Aussie pacers outdo Broad and Co.
Home conditions and the Dukes ball should have given the advantage to England, but despite the efforts of Archer and Broad, Australia's fast bowlers won the pace battle, thanks largely to the outstanding duo of Pat Cummins and Josh Hazlewood. Between them, they took 49 wickets at 20.53, compared to 45 wickets for the Archer-Broad combine, at an average of 23.53. England were also hit hard by the absence of James Anderson; Woakes and Craig Overton, who shared third-seamer duties, managed only 12 wickets in five matches at 36.5, while Ben Stokes - despite an extraordinary spell of bowling at Headingley - took only eight wickets at 45.25. In comparison, Australia were better served by their support cast of James Pattinson, Peter Siddle, and the two Mitchells - Starc and Marsh: together, they took 23 wickets at 29.30.
The most impressive aspect of Cummins and Hazlewood was the way they kept almost all the England batsmen in check, with most of them averaging poorly against them. The one exception was Stokes, who averaged 51.5 against Cummins, and didn't have an average against Hazlewood because he wasn't dismissed by him in 119 balls. (Stokes averaged 51.66 against Nathan Lyon too.) The other England batsmen all came out second best against Cummins and Hazlewood.
In terms of false shots induced by the bowlers, though, Archer finished on top among the bowlers who played at least three Tests: the percentage of false shots played off him was an extremely high 25.6%, which means one in four balls produced a false shot. Cummins was close behind with a percentage of 24.4, while Siddle was third, somewhat surprisingly, just ahead of Hazlewood.
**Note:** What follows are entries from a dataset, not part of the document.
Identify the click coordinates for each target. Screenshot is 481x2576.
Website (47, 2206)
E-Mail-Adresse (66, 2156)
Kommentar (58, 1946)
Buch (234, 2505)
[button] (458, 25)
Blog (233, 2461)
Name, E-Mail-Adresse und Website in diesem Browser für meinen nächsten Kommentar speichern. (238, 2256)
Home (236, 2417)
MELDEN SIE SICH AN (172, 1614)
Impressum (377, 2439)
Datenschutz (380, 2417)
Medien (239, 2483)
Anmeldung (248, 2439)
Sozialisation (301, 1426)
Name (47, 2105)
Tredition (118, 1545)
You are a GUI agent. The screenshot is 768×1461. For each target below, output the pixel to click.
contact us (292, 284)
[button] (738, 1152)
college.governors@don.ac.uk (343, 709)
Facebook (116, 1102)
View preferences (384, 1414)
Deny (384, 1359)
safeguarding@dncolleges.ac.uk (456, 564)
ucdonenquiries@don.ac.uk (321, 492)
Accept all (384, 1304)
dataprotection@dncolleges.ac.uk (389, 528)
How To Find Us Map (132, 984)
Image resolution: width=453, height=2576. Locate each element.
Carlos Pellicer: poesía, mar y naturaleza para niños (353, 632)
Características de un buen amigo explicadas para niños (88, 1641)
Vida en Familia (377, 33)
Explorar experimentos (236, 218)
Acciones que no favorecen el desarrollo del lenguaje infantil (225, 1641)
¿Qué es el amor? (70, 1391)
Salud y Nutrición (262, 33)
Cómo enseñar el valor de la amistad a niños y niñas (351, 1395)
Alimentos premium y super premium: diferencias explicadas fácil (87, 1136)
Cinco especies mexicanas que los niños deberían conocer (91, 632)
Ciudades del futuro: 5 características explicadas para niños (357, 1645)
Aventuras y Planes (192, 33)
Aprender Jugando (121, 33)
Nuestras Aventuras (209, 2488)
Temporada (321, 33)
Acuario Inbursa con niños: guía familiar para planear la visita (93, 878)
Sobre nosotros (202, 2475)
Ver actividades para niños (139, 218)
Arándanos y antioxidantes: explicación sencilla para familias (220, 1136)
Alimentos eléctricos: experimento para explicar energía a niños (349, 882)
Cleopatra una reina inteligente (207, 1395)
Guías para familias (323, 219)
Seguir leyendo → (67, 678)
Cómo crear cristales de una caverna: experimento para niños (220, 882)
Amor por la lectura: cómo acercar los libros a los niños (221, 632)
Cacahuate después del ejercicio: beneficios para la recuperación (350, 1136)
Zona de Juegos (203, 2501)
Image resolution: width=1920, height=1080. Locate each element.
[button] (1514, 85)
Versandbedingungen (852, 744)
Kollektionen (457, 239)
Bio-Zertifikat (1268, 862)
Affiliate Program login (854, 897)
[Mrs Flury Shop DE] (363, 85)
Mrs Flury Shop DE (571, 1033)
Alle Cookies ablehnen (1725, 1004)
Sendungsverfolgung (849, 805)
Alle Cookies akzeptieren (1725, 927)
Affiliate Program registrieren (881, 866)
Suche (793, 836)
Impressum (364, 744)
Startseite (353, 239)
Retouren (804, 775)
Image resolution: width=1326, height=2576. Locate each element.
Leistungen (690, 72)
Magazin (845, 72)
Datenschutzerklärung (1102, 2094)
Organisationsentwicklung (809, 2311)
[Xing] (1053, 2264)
Opening woes, and other partnership stats
In 20 opening stands for the two teams through the five Tests, the average partnership was a shocking 12.55; Australia's average was a miserable 8.5, while England were almost twice as good (but still poor) at 16.6. The only 50-plus opening stand of the series was in England's second innings of the last Test, and even that would have ended at four had Harris accepted a regulation slip chance off Joe Denly. The average of 12.55 is the lowest in any Ashes series of more than three Tests.
Australia's first two wickets fell with next to nothing on the board almost every time, but they were bailed out by solid middle-order partnerships, with the average for each of the next three wickets exceeding 44, and the sixth almost touching 40. England had problems at the start too, but Rory Burns was a revelation, Denly made useful contributions, and Joe Root passed 50 four times despite an underwhelming series overall. England's most productive partnership was for the third wicket, which averaged 67.3 with three century partnerships, and three more exceeding 50; in fact the average for no other wicket from either team passed 50.
DRS pains for Australia
This is the one aspect where England lorded it over Australia. Getting it right in the field is never easy; it requires a collaborative effort from those who are best-placed to see the action, a cool head to take a rational decision within 15 seconds, and then perhaps some guesswork as well. Paine almost never got the hang of DRS - out of 13 reviews he called for, he only got one decision overturned: on the last day of the series, when Archer gloved one down the legside. England got seven decisions overturned out of 21 reviews in the field, a 33% success rate.
England won this battle, but in other aspects, Australia were a shade better, and that is reflected in most of the numbers in this series.